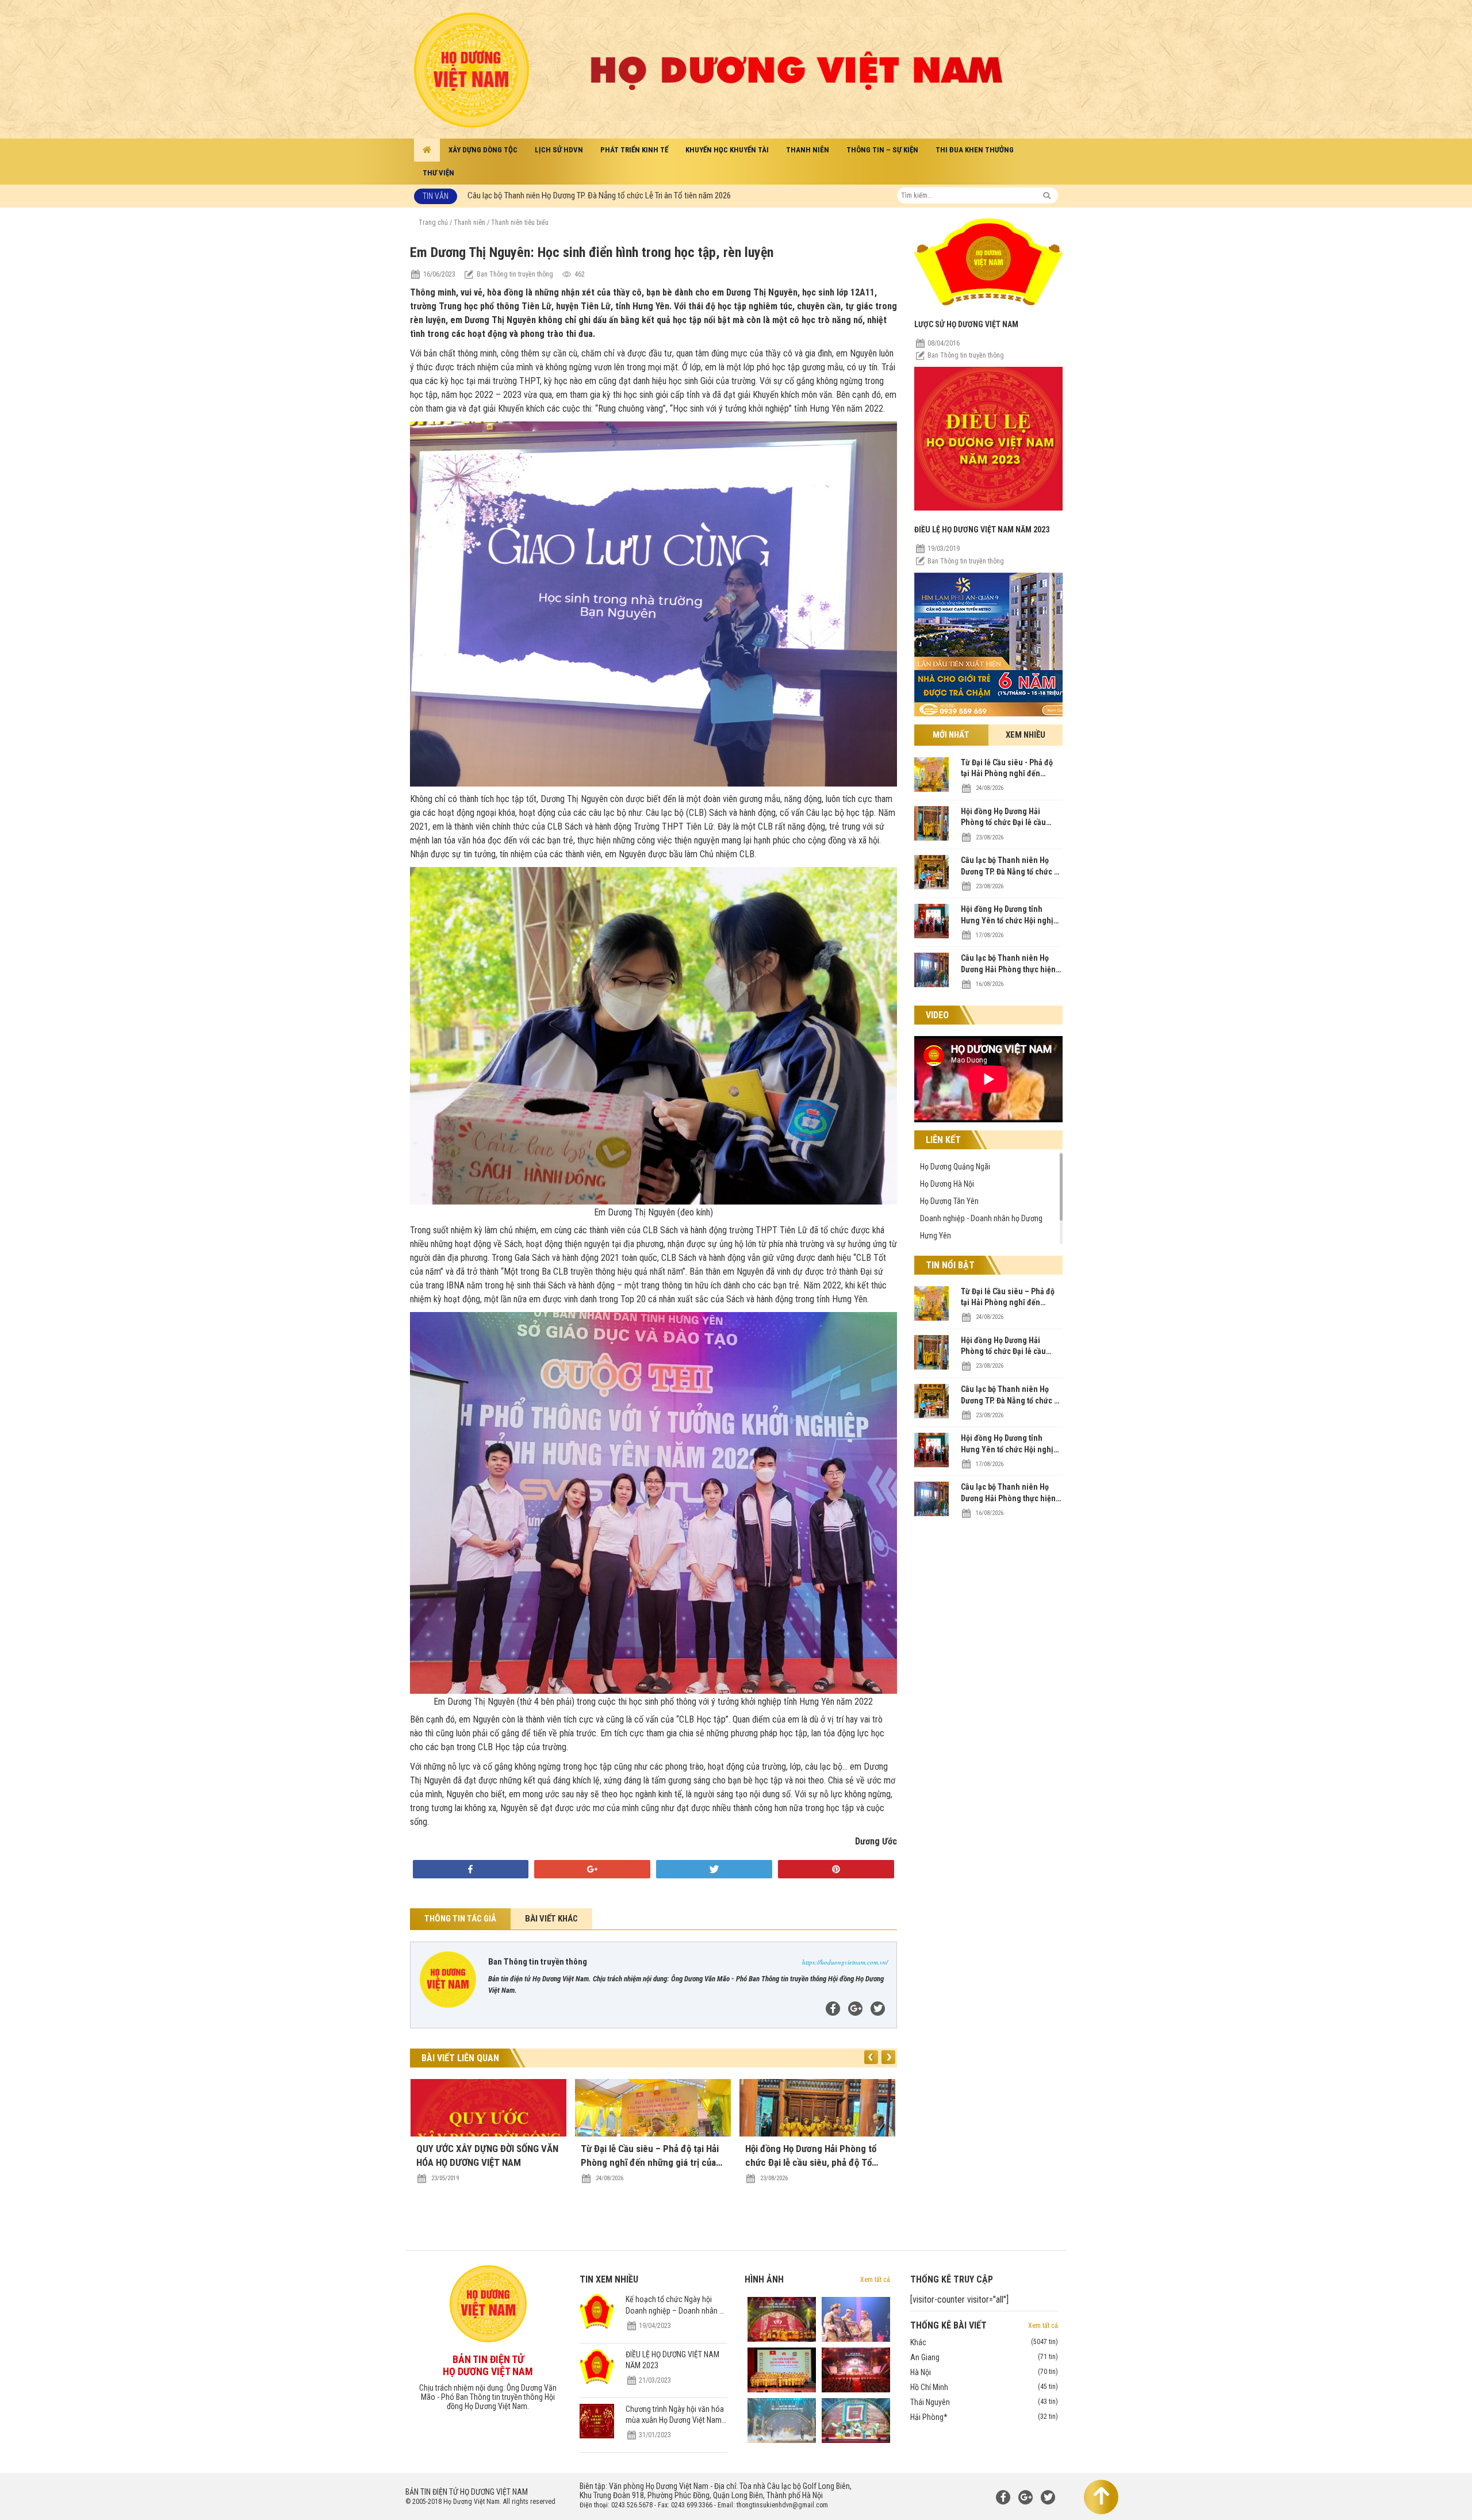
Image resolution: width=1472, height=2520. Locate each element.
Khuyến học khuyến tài (727, 149)
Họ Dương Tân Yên (949, 1201)
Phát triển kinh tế (634, 149)
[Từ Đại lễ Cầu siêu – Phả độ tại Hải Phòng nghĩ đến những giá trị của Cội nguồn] (931, 1317)
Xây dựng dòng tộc (483, 149)
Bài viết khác (551, 1918)
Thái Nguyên (984, 2402)
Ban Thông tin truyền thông (965, 355)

* **Task description**:
Everything from the line containing "Họ Dương Tân Yên (949, 1201)" to the end of the data above should be quoted exactly, please, both ends included, and nothing outside that span.

* **Your response**:
Họ Dương Tân Yên (949, 1201)
Phát triển kinh tế (634, 149)
[Từ Đại lễ Cầu siêu – Phả độ tại Hải Phòng nghĩ đến những giá trị của Cội nguồn] (931, 1317)
Xây dựng dòng tộc (483, 149)
Bài viết khác (551, 1918)
Thái Nguyên (984, 2402)
Ban Thông tin truyền thông (965, 355)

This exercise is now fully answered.